E. Longitudinal evaluation of lesions and assessment of the role of B cell depleting therapies

Ocrelizumab was administered for a mean time of 13.98 months (SD:12.22) in eleven patients (5 PPMS and 6 RRMS), and they underwent two MRI scans during follow-up to assess specific radiological features. Comparing values before and after treatment, we found that patients did not manifest significant clinical deterioration (mean EDSS before anti-CD20; 2.4, after anti-CD20; 2.7) and the total number of lesions remained stable after 1.112 years of follow-up (SD: 0.94). Also, patients after treatment showed an increased percentage of PRL lesions (p-value = 0.015). Interestingly, the QSM intensity in the rim of lesions increased (p-value = 0.0078) (Table 2; Fig. 5). No difference was found regarding the number of LMCE (Table 2).

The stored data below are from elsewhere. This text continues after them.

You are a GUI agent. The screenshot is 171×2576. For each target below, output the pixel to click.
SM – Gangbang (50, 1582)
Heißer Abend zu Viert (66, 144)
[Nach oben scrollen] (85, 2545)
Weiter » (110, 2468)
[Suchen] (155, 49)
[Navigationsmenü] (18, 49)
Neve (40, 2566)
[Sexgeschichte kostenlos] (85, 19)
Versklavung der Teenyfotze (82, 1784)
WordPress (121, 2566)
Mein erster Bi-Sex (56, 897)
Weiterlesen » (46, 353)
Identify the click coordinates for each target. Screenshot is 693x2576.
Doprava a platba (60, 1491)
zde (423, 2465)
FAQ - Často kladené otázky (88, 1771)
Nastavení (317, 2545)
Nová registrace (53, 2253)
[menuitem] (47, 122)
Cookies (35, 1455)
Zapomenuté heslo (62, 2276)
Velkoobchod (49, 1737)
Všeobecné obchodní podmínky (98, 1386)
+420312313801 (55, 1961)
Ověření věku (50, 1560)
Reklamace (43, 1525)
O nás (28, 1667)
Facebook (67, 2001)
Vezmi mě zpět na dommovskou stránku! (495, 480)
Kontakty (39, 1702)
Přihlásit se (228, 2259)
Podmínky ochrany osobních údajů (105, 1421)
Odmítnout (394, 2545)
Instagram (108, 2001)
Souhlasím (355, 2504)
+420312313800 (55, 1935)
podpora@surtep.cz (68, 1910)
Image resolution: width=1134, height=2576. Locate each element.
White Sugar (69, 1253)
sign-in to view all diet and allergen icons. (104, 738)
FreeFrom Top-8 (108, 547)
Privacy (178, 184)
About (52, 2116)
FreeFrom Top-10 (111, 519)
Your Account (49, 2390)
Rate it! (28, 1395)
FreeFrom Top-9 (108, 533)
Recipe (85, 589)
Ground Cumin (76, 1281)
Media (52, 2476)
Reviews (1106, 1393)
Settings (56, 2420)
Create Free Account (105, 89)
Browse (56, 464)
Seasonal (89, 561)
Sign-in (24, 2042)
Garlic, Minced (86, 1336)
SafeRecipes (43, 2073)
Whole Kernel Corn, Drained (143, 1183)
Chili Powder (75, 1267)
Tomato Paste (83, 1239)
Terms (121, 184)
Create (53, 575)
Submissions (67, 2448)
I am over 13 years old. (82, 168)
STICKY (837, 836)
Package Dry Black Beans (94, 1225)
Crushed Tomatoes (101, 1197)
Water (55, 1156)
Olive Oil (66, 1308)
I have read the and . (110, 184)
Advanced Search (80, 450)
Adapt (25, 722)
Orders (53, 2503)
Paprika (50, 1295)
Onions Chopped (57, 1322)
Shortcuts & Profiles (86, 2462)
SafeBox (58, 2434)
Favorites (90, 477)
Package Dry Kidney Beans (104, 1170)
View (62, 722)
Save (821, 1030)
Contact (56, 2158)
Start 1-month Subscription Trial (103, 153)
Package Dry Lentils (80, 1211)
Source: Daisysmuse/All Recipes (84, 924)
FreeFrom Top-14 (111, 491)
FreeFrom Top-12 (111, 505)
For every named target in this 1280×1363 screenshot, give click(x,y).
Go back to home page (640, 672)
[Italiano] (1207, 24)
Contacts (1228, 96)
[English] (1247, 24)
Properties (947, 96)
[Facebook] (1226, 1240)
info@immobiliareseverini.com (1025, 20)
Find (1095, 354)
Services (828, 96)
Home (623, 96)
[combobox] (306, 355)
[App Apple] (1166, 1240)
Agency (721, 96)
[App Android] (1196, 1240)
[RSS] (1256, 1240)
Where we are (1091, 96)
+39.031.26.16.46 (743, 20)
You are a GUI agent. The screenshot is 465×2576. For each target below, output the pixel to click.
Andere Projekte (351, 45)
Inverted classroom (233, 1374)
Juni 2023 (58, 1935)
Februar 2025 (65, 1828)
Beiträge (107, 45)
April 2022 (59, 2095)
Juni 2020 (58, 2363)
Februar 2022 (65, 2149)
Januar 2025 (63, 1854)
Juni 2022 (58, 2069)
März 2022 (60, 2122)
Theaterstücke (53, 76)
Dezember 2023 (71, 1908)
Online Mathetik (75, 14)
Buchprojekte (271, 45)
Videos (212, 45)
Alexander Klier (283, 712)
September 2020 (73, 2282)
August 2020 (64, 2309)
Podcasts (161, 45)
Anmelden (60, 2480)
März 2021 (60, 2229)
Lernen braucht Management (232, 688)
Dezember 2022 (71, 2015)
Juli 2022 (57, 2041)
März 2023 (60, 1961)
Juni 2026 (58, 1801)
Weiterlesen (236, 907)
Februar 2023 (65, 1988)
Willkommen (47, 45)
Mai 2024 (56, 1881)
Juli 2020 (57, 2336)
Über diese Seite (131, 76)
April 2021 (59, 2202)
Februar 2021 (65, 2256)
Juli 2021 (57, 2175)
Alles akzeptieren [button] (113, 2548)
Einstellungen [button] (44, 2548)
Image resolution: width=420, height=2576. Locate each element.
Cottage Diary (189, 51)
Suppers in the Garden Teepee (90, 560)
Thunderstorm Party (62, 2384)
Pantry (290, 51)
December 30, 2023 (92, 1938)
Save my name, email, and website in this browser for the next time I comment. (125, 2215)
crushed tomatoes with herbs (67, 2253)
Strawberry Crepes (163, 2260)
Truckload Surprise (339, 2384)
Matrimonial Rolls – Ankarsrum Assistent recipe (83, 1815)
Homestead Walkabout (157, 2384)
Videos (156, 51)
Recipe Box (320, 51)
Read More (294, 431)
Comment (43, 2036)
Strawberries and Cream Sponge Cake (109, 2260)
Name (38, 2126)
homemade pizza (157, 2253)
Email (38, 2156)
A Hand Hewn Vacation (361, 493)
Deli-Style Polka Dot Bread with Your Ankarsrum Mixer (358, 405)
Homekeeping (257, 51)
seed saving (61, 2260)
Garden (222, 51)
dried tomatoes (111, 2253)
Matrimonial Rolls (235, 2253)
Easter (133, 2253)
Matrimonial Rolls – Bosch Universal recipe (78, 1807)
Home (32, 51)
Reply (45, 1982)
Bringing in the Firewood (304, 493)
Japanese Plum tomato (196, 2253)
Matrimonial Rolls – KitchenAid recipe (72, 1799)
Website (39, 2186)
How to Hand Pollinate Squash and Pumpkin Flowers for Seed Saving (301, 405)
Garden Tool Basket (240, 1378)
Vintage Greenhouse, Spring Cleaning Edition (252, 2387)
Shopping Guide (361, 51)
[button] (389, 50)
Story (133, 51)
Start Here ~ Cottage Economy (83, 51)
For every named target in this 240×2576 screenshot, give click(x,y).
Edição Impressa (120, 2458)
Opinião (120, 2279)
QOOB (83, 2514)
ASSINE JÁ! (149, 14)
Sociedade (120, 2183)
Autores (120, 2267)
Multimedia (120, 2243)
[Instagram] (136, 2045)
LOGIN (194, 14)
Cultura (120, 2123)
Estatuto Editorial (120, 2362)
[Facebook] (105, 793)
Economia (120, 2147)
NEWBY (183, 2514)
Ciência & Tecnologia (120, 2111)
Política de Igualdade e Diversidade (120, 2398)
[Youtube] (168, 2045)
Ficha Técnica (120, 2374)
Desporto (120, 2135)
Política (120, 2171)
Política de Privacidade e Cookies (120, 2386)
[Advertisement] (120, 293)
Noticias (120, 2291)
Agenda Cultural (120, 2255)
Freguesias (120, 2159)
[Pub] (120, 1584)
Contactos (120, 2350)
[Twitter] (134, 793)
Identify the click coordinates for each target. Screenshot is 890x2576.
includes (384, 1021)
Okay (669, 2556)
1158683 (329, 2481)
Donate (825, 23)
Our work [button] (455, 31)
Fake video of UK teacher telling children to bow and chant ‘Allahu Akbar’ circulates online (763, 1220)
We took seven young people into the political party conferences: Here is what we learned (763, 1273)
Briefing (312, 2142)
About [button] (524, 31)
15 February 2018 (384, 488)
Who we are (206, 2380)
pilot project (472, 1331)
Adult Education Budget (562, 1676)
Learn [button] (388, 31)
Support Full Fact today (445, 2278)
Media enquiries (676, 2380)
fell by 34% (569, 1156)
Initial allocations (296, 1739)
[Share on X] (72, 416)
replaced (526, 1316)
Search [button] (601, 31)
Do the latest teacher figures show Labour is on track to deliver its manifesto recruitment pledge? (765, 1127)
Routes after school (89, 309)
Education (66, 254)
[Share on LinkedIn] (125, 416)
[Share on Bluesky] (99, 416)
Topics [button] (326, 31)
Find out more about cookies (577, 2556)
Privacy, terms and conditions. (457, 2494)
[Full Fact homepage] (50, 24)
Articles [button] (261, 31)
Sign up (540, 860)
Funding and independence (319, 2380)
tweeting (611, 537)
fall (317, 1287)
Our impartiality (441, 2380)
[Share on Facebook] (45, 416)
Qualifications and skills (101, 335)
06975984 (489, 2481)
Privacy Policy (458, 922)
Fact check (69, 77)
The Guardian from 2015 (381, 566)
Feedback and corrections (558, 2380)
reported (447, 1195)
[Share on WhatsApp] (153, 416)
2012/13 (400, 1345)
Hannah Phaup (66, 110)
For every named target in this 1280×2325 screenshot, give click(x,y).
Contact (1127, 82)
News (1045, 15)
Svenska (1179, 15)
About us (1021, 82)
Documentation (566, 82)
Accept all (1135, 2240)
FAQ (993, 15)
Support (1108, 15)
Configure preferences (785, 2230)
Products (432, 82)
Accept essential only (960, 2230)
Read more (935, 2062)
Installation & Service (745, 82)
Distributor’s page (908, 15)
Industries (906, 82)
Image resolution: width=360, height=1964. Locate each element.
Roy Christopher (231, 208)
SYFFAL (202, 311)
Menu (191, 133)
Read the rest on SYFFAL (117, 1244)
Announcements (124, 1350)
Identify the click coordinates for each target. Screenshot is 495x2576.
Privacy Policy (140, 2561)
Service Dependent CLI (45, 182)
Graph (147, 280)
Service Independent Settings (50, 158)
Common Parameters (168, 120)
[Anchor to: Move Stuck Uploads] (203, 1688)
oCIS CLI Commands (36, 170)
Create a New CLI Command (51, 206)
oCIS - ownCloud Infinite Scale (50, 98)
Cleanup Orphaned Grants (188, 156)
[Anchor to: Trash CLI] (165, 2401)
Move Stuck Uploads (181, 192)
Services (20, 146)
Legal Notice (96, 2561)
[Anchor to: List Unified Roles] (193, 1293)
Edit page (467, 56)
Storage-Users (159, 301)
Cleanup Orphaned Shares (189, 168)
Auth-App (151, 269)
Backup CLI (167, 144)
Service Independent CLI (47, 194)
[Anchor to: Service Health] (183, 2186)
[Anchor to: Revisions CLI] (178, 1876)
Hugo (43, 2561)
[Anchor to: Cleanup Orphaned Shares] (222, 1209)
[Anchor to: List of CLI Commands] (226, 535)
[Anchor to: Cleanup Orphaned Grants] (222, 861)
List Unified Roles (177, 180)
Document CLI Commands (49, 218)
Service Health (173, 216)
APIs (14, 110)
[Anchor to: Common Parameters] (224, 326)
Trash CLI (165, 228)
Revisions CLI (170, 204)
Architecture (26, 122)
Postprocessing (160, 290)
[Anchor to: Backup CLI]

Table 2 Clinical and MRI characteristics before and after Anti-CD20 treatmentFig. 5

Effect of anti-CD20 treatment in QSM lesion types. Paired analysis of QSM lesion type before and after anti-CD20 therapy. Representative MRI features of a rim-lesion in a RRMS patient during the one year follow up. QSM = quantitative susceptibility mapping, ppb = parts per billion

Figure 6 summarizes in an illustrative manner all the findings of the Random Forest and provides a summary of the results.

Fig. 6

Cortical thinning in Multiple Sclerosis is of multifactorial origin. Apart from age and disease duration that are main drivers of neurodegeneration, other MS related parameters contribute to cortical damage and possibly to neuronal injury. Novel MRI markers applied in this study captured evidence of cortical tissue damage both in RRMS and PPMS. In PPMS, cortical thickness was found to associate with leptomeningeal inflammation (LCME or foci) and specific pathology originating from the white matter (either normal-appearing or not) especially the higher presence of juxtacortical lesions, and the QSM intensity of isointense lesions and NAWM. The presence of at least 3 rim-lesions is associated, not to overall cortical thinning, but to regional cortical thickness in specific areas like temporal lobe and was found in both RRMS and PPMS patients. NAWM; normal appearing white matter, RRMS; relapsing remitting MS, PPMS; primary progressive MS, QSM; quantitative susceptibility mapping, LCME; leptomeningeal contrast enhancement, PRL; paramagnetic rim-lesions. This image was generated by BioRender.